**Task instructions**
Print the entries in full, word for word, but not the pictures.

Stored items
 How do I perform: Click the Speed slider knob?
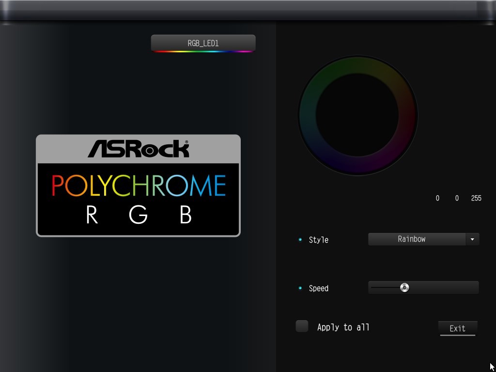[404, 288]
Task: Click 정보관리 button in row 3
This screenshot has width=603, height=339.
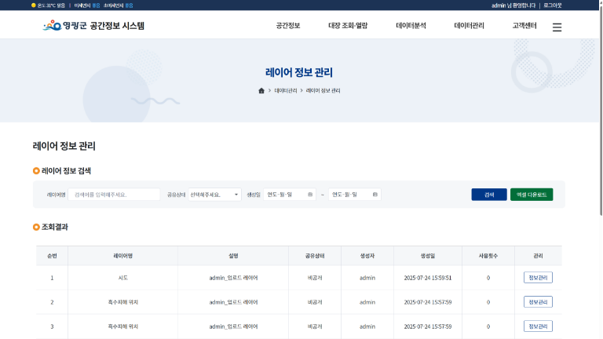Action: tap(538, 326)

**Your response**
 How do I perform: Click the Speed slider knob?
[404, 288]
Task: Click 정보관리 button in row 3
This screenshot has width=603, height=339.
Action: tap(538, 326)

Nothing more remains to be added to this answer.